While the hurricanes did not negatively impact per berth figures in the third quarter, the extended period of soft bookings and impact of future crew certificate redemptions is reducing Q4 yield by approximately 50 basis points, mostly on our San Juan departures.
Net cruise costs, excluding fuel, are expected to be up approximately 8.5% for the quarter.
We have planned significant cost increases in this quarter due to the planned investments of revenue-generating activities.
This increase in our cost metric was exasperated by a shift in cost from the third quarter and lower-than-expected APCDs due to the hurricanes.
Taking all of this into account, we expect adjusted earnings per share to be $1.15 to $1.20 per share for the fourth quarter.
Now I will take you through some preliminary insights for 2018.
While it's still too early to provide a lot of commentary on 2018 trends, I will share that are full year APCDs and load factors are currently higher than same time last year.
This is particularly encouraging when you consider that we ran a record booked position at this point last year and are seeing even better early booking trends for 2018.
We will not be providing specific guidance for 2018 until our fourth quarter earnings call, but we do expect 2018 to be our ninth consecutive year-over-year improvement.
Before moving into some cadence considerations for next year, I wanted to note that 2017 is expected to deliver a yield improvement of approximately 6%, which is not typical, and we'll make for more difficult comparables next year.
There are a few factors that will influence the cadence of our yields throughout 2018.
In 2018, 3 of our brands will welcome a new ship into their fleets, increasing our overall capacity to approximately 4%.
We will take delivery of Symphony of the Seas in the spring, introduce Azamara Pursuit in late summer and welcome Celebrity Edge in December.

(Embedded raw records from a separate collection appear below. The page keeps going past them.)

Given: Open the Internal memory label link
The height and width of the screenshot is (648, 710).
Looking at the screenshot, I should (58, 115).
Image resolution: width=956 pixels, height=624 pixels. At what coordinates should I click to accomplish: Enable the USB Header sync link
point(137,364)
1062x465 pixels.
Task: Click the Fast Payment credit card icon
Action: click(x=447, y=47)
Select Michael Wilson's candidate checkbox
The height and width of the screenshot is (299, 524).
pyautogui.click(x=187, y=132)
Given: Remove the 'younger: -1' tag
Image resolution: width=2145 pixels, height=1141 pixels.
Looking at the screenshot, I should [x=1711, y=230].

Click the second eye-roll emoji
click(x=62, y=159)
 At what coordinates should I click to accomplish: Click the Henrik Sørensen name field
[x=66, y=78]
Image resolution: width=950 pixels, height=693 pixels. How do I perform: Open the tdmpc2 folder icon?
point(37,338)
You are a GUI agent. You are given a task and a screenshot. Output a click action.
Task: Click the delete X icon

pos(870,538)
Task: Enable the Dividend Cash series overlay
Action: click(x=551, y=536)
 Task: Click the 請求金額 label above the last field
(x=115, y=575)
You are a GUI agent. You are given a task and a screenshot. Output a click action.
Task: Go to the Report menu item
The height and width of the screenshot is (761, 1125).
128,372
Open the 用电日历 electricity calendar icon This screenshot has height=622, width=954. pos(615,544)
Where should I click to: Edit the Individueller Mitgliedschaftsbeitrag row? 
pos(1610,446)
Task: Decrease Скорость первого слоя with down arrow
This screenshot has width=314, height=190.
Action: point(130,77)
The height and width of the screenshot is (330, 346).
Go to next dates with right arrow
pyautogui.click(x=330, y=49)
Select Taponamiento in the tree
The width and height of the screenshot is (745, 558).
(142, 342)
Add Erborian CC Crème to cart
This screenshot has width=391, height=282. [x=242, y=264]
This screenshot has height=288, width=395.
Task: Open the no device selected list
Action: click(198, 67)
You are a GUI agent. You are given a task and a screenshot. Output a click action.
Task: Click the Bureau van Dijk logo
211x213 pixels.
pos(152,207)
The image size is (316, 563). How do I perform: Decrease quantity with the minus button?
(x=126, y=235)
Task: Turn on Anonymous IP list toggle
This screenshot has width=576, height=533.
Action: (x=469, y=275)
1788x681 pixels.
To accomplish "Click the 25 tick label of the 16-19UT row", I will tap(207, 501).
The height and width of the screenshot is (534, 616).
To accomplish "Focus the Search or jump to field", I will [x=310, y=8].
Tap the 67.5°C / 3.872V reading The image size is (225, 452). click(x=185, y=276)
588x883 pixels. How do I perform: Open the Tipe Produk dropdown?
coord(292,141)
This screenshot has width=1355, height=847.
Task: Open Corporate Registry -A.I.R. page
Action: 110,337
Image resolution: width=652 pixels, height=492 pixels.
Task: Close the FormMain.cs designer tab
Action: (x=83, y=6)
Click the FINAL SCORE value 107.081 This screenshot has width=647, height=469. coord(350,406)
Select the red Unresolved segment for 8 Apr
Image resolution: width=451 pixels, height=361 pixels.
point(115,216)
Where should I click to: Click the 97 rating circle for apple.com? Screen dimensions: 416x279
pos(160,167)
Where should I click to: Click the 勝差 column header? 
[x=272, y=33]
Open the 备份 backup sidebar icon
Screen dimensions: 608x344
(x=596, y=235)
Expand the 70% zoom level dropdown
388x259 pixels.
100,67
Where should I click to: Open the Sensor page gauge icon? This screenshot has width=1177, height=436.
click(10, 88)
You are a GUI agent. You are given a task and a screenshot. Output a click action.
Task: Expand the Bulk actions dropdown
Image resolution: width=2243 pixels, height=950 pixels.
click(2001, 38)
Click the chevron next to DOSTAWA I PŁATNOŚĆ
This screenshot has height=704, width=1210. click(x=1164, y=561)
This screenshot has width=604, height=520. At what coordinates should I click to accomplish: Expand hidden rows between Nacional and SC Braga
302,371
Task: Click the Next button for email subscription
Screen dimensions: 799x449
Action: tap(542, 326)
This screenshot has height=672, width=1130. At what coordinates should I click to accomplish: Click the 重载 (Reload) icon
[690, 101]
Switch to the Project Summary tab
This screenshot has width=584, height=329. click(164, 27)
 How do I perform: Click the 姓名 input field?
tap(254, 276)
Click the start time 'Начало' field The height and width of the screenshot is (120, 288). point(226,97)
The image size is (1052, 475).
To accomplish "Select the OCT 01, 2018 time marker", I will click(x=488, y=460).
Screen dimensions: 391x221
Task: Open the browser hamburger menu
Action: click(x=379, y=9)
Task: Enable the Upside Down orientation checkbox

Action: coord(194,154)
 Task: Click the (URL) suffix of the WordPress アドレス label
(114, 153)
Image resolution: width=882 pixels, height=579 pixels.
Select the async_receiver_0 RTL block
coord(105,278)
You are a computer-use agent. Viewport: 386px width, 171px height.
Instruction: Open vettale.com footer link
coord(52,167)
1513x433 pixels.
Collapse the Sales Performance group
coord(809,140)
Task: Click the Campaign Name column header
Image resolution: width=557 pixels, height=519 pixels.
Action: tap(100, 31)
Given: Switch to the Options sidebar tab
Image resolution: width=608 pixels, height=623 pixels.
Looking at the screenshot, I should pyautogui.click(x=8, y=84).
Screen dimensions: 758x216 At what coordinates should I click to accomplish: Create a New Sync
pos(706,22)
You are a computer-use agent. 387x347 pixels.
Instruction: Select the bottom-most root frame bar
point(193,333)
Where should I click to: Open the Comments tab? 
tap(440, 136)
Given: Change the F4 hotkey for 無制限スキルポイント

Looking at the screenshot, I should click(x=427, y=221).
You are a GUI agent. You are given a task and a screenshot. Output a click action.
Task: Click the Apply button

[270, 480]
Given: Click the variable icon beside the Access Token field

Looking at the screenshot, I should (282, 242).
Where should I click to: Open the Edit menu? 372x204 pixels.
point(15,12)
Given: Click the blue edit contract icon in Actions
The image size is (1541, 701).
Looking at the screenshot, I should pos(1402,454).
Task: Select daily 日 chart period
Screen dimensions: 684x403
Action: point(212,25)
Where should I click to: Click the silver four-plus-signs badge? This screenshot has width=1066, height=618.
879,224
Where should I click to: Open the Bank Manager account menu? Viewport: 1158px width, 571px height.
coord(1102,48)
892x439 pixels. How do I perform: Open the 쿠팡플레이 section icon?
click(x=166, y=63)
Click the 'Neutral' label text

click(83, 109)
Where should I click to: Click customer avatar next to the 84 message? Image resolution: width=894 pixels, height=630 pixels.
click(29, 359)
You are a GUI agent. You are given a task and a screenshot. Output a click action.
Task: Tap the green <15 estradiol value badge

In addition, we'll see a year-over-year yield benefit in the first quarter from the 2017 sale of Legend of the Seas.
As such, we will see hardware benefits in all 4 quarters of 2018.
We will have more dry dock days in the first half of 2018 than we did in 2017, which will help yields in Q1 and hurt yields in Q2.
Also, the earlier timing of the Easter will boost yields in Q1 at the expense of Q2.
Now I'd like to provide you an overview of our deployment for next year.
Caribbean itineraries will account for about half of our total deployment next year and will include introduction of Symphony of the Seas in the Caribbean in the fall and new summer programs in the Northeast.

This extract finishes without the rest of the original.